Saturday, June 1, 2013

Miracle In The Desert: The Story Of Andrew And Thelma

Miracle In The Desert:  The Andrew and Thelma Story
   
We lived in Colorado Spring for 7 months...while Billy was finishing up his 2 years in the army....then came back home and lived in town for 7 years...then we decided to build in the country...and Billy found us this beautiful rolling hills 'field' that we call Round Knob Canyon...with no road or anything else that connected to civilization and we broke ground in the spring of 1974. 



One of our first visitors to our field  :-) was an old man on a tractor...wielding some fence building equipment...and his name was Andrew Reineking.  Billy was here working on this particular day....early on...before we had hardly done anything...and he was putting up fence to surround our property....and here came good old Mr Andrew with an outstretched hand and hours to spare...and he was ready and wanting to help....from that day on...Billy and Andrew were thick as mud....

The kids always loved going over to visit the Reinekings...because they were so different from most folks...even way back then.  They did absolutely everything the old fashioned way and from scratch.....they believed in spending lots of time just setting talking....alone/together and with visitors....and they had NO TV....
Family had given them one or two over the years and along the way....but it was Andrews theory that TV takes away from family time and relationships....so he would never allow one to stay.

I can remember going over to their home to visit...and their hardwood floors and their very old fashioned furnishings and way of life..and Thelma's kitchen...oh my goodness...I loved that old kitchen....it was so relaxing just to drop in for a minute....it was like dropping into another world...even for just a bit...and the kids adored Andrew and Thelma.
When we'd pull up...whether we were going to visit inside...or set under the big old tree in the front yard.....Thelma would get out the checker board and a few other old fashioned games..which always fascinated our kids to no end...and then she'd head to the kitchen for a big old glass pitcher and enough 'glass glasses' for us all to have plenty of fresh brewed ice tea....

They were the classic 'old timey couple'....and you just couldn't help but love every thing about them....Andrew was a very tall and slender man and was always in overalls and often a big hat...and Thelma always had on a long print dress...with a big old apron.  She was a very tiny woman...very plain...but pretty as a picture and she always had her hair in a little bun.  :-)  Her voice was so quiet and meek...they just both....talked and acted so different.  They were strong christians...and belonged to the Church Of God in Metropolis......and their faith just couldn't be measured.

One day...we were setting out under the big old tree in the front yard and Andrew was talking about faith and the power of prayer....and he said, "I'm gonna tell you a story...you are not going to believe...but I can promise you...this happened."  He said, "We were on our way to California (I think it was California)...with the kids...and we were going across the desert and the old car broke down."  He said, "We were miles and miles from no where and there was no traffic at all...so I got out...checked over several things on the car and found the radiator to be out of water.  Of course we had no water with us...and there was no place to get any...so I stood there and thought about what I was going to do...and I got Thelma and the kids out of the car...we made a circle beside the car and I said, "Now family...the radiator on this old car is dry...and no telling how long it's gonna be before someone may come along and help us...so we're going to pray as sincerely as we know how and ask God to help us with this situation."  He said they all prayed for a little bit....he put his family back in the car and turned the car on....and it started up......they were able to get to the next town with no problem.  He said...now I know that you know...that's just not possible....but I can promise you...that it happened just that way.

○ ○ ○ ○ ○ ○ ○

*Tasks for this exercise*:
A. In the post about Andrew and Thelma, turn the paragraph that begins "They were the classic 'old timey couple'" into a short bulleted list that keeps its main facts.
B. According to the post about Andrew and Thelma, which church did the couple belong to?

*Supplied data*:
○ ○ ○ ○ ○ ○ ○

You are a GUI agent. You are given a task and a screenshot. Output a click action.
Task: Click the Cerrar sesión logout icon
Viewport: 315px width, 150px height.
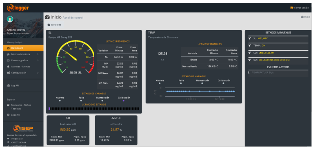pyautogui.click(x=292, y=8)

○ ○ ○ ○ ○ ○ ○

*Response list*:
A.
- Andrew and Thelma were a classic "old timey couple," and everything about them was lovable.
- Andrew was very tall and slender, always wore overalls and often a big hat.
- Thelma was very tiny, plain but pretty, wore a long print dress with a big apron, and kept her hair in a little bun.
- Her voice was quiet and meek, and both of them talked and acted differently from most people.
- They were strong Christians and belonged to the Church Of God in Metropolis, and their faith was immeasurable.

B. The Church Of God in Metropolis.